Start at the line in the entries below that contains "Barcelona Stuns 10-Man", stop at the line that contains "Horse Racing (64, 1937)", and output exactly the lines in that span, both ends included.
======== STUDY MATERIAL
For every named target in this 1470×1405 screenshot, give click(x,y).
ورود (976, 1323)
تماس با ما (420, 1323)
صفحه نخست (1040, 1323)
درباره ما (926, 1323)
================
======== STUDY MATERIAL
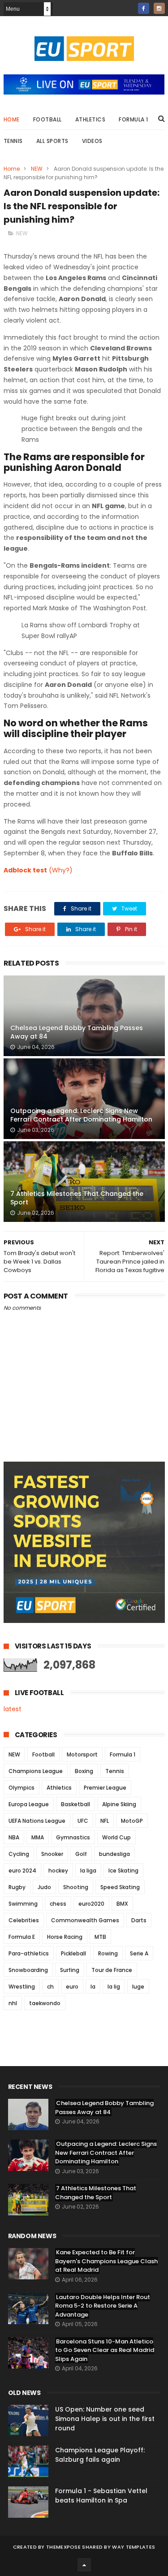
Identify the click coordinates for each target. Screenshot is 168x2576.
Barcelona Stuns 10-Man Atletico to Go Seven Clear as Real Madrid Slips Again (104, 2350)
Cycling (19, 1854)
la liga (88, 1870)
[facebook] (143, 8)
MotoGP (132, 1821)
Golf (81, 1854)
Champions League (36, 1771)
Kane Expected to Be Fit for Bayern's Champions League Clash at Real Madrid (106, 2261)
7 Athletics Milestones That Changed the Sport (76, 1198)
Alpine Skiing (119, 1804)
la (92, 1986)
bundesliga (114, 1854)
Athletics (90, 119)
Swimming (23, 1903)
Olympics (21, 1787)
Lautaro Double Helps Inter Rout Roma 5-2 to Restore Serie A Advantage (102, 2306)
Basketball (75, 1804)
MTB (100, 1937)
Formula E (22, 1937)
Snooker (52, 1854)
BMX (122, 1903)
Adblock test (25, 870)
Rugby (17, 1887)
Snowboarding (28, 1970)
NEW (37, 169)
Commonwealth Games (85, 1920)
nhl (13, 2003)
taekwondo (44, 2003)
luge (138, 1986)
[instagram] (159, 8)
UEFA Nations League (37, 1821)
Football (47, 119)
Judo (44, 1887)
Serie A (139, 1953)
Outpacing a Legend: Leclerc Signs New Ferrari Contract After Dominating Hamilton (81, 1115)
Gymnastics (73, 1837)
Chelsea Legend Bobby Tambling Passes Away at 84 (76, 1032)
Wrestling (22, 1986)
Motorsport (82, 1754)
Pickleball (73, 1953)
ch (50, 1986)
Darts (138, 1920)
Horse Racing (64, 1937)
================
SOLUTION TO THE EXERCISE -
Barcelona Stuns 10-Man Atletico to Go Seven Clear as Real Madrid Slips Again (104, 2350)
Cycling (19, 1854)
la liga (88, 1870)
[facebook] (143, 8)
MotoGP (132, 1821)
Golf (81, 1854)
Champions League (36, 1771)
Kane Expected to Be Fit for Bayern's Champions League Clash at Real Madrid (106, 2261)
7 Athletics Milestones That Changed the Sport (76, 1198)
Alpine Skiing (119, 1804)
la (92, 1986)
bundesliga (114, 1854)
Athletics (90, 119)
Swimming (23, 1903)
Olympics (21, 1787)
Lautaro Double Helps Inter Rout Roma 5-2 to Restore Serie A Advantage (102, 2306)
Basketball (75, 1804)
MTB (100, 1937)
Formula E (22, 1937)
Snooker (52, 1854)
BMX (122, 1903)
Adblock test (25, 870)
Rugby (17, 1887)
Snowboarding (28, 1970)
NEW (37, 169)
Commonwealth Games (85, 1920)
nhl (13, 2003)
taekwondo (44, 2003)
luge (138, 1986)
[instagram] (159, 8)
UEFA Nations League (37, 1821)
Football (47, 119)
Judo (44, 1887)
Serie A (139, 1953)
Outpacing a Legend: Leclerc Signs New Ferrari Contract After Dominating Hamilton (81, 1115)
Gymnastics (73, 1837)
Chelsea Legend Bobby Tambling Passes Away at 84 (76, 1032)
Wrestling (22, 1986)
Motorsport (82, 1754)
Pickleball (73, 1953)
ch (50, 1986)
Darts (138, 1920)
Horse Racing (64, 1937)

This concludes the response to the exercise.